In winter they are found at lower elevations, usually below snow line, generally outside park boundaries, although common along the Nisqually River from Longmire Meadows downstream, along lower Tahoma Creek, and in the vicinity of the Ohanapecosh Hot Springs and lower Carbon River.

Nearly all visitors to Mount Rainier National Park soon become familiar with this graceful animal so commonly seen along the trails and roadsides. Indeed, it is a rare occasion when one or more deer are not seen in a short drive or hike in any section of the park. It is only with the arrival of the snows that they are less frequently observed, and even during the winter months they are quite abundant at the lower elevations.

Columbian black-tailed deer and fawns. The young were less than an hour old when this photograph was made.

The seasonal migration is a noteworthy characteristic. With the coming of spring, deer move upward from the lowlands, closely following the retreating snow. The young are born in late May or June, usually after the does have reached their summer range, although they may move higher to find relief from flies. There is practically no banding together of the deer at this time. Each mother and her offspring, usually twins, sometimes one and rarely three, comprise a family group, and tend to keep to themselves. The fawns are hidden at birth, and remain in some secluded spot until they are several days old. The mother visits them at intervals during the day so that they may be fed, and stays near their place of concealment. Almost every season “abandoned” fawns are discovered and brought in to one or another of the park’s ranger stations by well-meaning but ill-informed park visitors. In exceptionally rare instances the mother may have been killed by some predator or a passing automobile, but under no known circumstances has a fawn ever been deliberately abandoned. Fawns, if found, should be left unmolested.

At the time of the spring migration to the uplands, the older bucks habitually move to higher levels than do the young bucks and does. They prefer the subalpine parks and meadows, and often range in pairs or in groups of from three to five or six individuals.

New-born fawns, if found, should be left unmolested.

The first heavy snow starts the deer on their annual trek to the lowlands, and the journey is ordinarily a consistent one, once begun it is completed over a period of from several hours to a day or two, depending upon the distance to be covered. Study has revealed that deer follow regularly established routes during migration, returning year after year to the same general winter and summer ranges.

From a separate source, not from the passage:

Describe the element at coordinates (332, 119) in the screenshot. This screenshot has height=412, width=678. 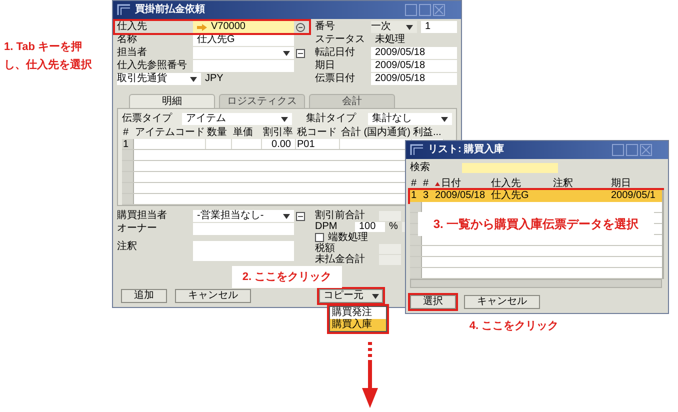
I see `field-label: 集計タイプ` at that location.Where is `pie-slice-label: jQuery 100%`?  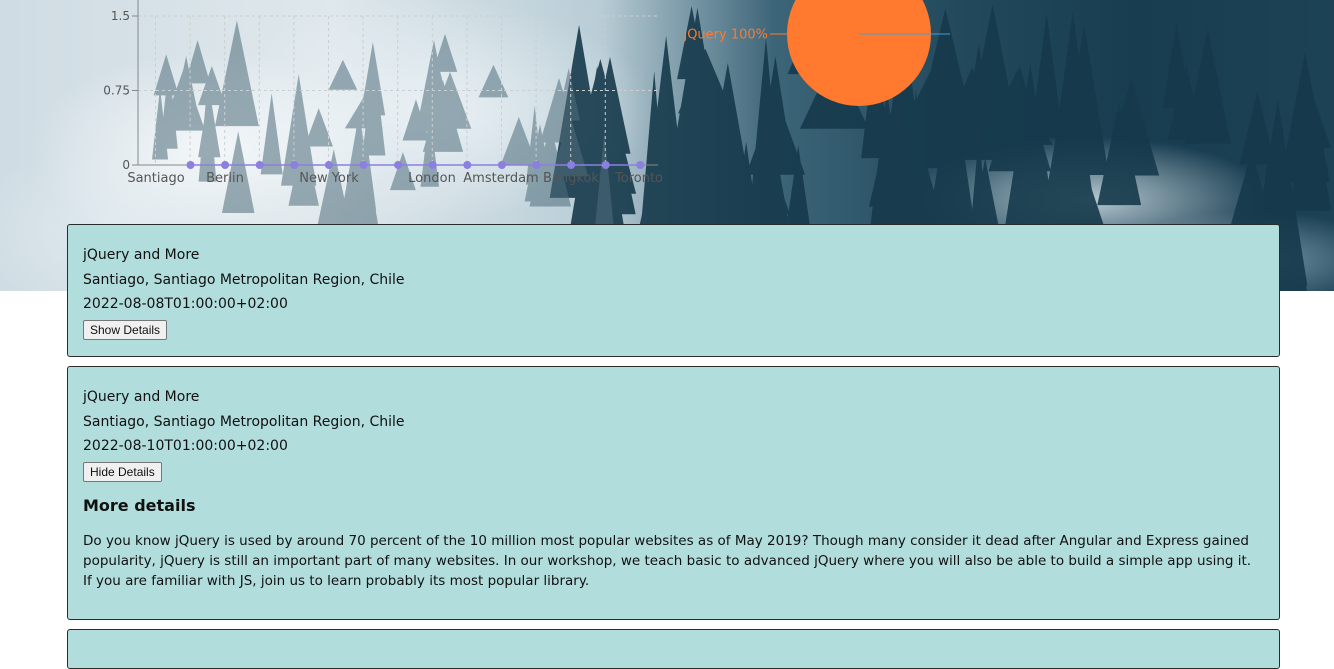
pie-slice-label: jQuery 100% is located at coordinates (726, 36).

Well-worn game trails along prominent ridges and watercourses are testimony to this concentrated movement, the intersecting minor paths are but tributaries to the major current of travel.

It is prior to the fall migration that the deer herds assemble, the does, fawns, and yearling bucks banding together, the older bucks breaking away from their summer associations and joining the does for the mating season, which occurs in November and December.